Don’t smoke no matter what.

Don’t use any nicotine products—the patch, the gum, the lozenges, the inhalers, etc.

Don’t overdo the sweets and sugars. Chew sugar-free gum. (NOT nicotine gum). Chew toothpicks.

Eat smaller portions of food, but do it more frequently throughout the day. Don’t binge on food! Concentrate on purposely eating much slower than usual.

Drink juice.

Moderately reduce your caffeine intake, especially if you are a coffee drinker.

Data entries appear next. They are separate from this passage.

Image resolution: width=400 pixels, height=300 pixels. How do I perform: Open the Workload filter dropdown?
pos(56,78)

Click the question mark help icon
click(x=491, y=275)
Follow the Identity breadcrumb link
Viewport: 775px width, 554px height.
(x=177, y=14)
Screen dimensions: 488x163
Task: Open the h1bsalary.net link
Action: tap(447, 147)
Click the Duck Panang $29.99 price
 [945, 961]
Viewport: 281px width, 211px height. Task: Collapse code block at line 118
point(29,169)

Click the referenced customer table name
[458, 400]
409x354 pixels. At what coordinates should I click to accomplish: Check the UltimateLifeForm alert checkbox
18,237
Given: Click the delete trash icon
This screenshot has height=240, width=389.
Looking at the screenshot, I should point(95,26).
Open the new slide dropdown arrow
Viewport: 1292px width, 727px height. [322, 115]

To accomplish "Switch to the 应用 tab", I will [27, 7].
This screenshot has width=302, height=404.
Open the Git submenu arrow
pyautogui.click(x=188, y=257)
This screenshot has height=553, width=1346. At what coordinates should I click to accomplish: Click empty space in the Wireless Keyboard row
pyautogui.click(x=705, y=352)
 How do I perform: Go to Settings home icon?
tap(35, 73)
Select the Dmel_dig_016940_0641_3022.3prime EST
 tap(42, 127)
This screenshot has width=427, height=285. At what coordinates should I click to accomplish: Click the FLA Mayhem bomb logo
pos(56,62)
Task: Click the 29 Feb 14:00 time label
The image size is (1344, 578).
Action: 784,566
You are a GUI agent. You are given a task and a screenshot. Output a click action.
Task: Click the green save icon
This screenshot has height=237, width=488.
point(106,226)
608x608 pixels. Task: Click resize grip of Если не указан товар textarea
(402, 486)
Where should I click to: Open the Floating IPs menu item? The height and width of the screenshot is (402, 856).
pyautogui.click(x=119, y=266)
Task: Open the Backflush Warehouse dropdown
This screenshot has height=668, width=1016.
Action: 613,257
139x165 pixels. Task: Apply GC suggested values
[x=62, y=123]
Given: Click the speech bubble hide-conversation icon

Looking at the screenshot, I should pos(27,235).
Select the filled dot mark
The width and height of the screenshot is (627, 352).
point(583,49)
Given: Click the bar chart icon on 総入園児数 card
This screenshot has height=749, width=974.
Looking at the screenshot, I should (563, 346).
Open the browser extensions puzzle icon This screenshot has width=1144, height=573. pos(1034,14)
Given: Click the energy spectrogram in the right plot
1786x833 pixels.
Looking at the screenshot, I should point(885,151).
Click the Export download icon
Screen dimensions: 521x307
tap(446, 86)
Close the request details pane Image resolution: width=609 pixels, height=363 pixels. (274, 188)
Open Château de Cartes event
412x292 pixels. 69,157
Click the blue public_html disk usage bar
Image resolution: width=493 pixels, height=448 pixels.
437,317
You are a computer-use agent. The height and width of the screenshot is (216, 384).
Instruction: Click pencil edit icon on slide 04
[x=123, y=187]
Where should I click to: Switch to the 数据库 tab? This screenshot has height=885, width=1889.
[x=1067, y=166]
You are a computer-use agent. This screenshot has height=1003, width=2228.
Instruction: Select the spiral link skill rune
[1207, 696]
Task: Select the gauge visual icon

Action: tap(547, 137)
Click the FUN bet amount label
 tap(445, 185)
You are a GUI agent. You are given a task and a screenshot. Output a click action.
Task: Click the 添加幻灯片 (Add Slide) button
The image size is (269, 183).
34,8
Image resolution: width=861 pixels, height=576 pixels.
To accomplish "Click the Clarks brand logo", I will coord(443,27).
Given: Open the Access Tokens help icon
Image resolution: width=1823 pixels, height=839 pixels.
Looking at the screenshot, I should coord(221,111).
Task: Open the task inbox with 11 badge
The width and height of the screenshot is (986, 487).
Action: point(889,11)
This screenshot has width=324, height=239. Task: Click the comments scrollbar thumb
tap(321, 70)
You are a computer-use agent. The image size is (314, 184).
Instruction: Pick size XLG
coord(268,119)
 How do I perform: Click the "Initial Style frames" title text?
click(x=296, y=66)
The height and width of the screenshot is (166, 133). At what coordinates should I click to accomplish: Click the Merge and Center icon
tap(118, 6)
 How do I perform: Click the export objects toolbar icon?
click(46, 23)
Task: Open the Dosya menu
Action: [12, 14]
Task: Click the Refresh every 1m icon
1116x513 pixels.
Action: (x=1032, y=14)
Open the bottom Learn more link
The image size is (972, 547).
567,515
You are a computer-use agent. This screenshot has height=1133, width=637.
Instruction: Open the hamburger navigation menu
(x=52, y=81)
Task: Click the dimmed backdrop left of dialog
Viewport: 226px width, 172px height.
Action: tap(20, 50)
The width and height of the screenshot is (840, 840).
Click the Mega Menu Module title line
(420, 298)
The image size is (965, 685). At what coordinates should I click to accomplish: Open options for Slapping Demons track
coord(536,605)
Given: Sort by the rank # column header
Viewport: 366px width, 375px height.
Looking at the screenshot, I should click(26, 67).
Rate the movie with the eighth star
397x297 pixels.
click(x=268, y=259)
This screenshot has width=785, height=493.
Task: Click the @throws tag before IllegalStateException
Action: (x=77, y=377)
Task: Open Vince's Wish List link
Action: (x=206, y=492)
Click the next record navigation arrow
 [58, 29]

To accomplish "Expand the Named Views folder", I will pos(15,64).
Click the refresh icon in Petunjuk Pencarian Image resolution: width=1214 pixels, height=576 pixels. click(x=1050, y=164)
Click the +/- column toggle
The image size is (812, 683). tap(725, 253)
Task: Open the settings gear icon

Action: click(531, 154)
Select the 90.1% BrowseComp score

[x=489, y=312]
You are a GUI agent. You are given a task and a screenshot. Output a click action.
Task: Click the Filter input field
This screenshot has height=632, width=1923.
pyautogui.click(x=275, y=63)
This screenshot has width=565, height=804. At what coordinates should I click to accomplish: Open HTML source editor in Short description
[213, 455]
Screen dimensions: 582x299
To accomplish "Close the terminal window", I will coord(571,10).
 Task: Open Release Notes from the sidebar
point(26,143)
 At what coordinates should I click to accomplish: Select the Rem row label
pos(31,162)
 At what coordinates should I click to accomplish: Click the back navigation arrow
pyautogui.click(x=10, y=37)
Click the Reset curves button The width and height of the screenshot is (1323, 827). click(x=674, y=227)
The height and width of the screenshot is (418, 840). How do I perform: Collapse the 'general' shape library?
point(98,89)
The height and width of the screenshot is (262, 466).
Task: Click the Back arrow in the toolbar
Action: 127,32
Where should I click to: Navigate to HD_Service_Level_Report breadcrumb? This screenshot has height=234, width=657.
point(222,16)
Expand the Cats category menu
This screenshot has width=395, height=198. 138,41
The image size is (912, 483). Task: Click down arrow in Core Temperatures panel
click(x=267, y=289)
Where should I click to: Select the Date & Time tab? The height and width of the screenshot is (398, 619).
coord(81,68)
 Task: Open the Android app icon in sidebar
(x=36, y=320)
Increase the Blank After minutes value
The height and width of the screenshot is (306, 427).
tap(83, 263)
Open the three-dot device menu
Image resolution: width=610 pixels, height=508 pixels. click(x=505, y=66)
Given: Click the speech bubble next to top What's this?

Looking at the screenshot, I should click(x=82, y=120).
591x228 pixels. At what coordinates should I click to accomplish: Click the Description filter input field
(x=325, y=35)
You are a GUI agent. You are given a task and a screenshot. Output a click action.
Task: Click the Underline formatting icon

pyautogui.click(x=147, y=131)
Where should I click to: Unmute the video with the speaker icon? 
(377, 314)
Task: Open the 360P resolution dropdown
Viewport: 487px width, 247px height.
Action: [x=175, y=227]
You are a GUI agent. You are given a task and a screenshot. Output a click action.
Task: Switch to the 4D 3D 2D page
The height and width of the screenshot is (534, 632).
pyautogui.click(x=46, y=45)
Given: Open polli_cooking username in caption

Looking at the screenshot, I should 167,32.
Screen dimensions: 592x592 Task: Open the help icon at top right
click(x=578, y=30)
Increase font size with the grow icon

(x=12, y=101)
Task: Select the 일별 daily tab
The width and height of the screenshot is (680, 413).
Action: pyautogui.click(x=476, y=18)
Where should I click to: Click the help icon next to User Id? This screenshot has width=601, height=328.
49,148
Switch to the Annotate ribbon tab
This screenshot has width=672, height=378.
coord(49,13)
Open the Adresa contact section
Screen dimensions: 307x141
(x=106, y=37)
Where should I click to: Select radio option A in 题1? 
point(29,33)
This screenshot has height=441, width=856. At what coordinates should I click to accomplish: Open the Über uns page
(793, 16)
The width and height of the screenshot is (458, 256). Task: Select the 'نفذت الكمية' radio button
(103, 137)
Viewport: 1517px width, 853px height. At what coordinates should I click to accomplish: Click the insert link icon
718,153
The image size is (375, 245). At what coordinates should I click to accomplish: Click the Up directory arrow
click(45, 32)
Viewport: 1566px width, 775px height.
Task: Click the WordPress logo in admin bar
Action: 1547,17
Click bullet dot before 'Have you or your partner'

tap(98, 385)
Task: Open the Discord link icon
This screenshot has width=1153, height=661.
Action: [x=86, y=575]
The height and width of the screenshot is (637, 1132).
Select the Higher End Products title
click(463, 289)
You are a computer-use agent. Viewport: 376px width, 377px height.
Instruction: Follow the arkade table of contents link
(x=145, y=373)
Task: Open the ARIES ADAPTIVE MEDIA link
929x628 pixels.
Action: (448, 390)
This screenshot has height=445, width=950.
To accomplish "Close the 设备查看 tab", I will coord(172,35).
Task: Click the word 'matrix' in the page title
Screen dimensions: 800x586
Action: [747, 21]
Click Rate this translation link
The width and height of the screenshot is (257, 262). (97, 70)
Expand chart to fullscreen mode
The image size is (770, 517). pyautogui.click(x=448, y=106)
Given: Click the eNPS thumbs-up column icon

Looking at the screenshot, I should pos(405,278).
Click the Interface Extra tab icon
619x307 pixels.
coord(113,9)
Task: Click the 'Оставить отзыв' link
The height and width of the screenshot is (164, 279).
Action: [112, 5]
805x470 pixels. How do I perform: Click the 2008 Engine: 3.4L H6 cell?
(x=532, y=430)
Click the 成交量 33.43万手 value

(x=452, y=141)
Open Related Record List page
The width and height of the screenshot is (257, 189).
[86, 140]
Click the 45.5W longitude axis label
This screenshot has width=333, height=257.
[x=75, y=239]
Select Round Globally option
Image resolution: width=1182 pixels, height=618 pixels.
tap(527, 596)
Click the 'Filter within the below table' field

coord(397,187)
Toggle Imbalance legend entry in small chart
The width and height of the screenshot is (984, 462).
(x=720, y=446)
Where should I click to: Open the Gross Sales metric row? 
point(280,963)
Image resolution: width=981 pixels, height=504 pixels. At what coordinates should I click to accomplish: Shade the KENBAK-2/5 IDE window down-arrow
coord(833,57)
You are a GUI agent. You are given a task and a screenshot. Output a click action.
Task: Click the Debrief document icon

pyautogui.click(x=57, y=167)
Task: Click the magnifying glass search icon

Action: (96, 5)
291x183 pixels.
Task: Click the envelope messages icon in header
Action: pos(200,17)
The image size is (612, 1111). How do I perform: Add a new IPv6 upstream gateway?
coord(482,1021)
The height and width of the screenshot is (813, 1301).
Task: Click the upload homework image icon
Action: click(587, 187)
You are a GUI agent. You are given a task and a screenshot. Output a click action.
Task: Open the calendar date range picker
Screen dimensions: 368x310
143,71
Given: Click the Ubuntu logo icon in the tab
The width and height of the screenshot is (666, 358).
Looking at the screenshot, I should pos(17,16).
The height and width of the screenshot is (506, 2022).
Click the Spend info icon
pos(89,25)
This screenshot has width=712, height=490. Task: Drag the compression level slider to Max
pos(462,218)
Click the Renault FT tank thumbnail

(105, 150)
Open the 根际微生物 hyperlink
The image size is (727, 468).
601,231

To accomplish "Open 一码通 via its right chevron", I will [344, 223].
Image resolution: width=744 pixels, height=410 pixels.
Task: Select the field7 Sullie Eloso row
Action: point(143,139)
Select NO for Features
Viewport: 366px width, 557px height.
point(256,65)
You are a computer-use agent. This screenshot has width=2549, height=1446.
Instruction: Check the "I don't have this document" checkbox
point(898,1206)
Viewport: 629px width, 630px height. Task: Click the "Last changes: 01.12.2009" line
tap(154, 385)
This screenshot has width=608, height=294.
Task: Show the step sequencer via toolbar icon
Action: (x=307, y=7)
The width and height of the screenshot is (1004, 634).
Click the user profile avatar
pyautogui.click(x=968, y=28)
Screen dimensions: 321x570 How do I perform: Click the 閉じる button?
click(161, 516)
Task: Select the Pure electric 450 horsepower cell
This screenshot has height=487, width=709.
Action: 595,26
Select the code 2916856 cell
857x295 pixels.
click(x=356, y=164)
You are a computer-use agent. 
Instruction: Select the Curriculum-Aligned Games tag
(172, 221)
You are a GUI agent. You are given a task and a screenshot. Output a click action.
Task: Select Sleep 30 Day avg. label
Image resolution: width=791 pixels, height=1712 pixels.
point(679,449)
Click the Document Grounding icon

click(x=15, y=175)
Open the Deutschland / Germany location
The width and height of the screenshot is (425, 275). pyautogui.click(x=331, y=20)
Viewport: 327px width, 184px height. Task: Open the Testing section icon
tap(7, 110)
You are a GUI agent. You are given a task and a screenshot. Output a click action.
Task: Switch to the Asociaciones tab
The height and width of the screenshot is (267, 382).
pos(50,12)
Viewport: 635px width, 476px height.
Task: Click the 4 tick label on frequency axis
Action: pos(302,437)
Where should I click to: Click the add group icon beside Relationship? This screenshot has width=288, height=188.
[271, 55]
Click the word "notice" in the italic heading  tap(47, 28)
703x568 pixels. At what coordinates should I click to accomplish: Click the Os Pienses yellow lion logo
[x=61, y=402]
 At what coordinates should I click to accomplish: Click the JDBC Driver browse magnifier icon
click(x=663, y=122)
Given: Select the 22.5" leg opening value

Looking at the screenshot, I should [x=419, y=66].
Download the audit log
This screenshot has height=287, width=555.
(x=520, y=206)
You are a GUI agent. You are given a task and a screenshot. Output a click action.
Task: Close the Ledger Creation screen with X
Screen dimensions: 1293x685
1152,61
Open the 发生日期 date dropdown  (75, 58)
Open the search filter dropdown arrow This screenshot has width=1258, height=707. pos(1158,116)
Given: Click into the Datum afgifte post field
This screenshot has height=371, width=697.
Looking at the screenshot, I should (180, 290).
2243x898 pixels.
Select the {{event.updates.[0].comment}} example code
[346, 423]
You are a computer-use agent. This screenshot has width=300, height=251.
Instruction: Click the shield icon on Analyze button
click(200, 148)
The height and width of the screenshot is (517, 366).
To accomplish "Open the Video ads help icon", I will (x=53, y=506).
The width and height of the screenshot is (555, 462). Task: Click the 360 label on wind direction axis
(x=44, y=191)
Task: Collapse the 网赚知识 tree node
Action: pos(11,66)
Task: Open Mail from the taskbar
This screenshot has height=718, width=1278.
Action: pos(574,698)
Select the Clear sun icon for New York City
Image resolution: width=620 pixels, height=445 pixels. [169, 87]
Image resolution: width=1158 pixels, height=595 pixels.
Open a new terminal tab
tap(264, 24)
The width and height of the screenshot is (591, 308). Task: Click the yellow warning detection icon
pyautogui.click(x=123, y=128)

Here is what really clinched it for me though: I took a few days off of work for the beginning of my quit. On the first day off, I quit smoking at night before going to bed. I woke up the next day and started flushing my system by drinking massive amounts of cranberry juice. I drank the stuff all day long. By night time I was getting into some more serious cravings. Instead of going to sleep though, I stayed up all night long, flushing my system out further and becoming extra tired. At nine o’clock the next morning I was still awake, dead tired, and entering the worst of my withdrawals. See the timing there? I was extra, extra tired when I was approaching the worst part of my physical withdrawal. I believe this was the key to my success—because at this point, I was able to lie down and sleep for about 24 hours straight—right through the peak of my body’s withdrawals. I literally stayed asleep for over 20 hours. When I finally got up, I could tell that the cravings where subsiding. I was through the worst of it. By a long shot, I was through the worst of it. Every day after that, it got a little easier each day. At the end of day five I was telling people that I was surprised at how easy this was turning out to be.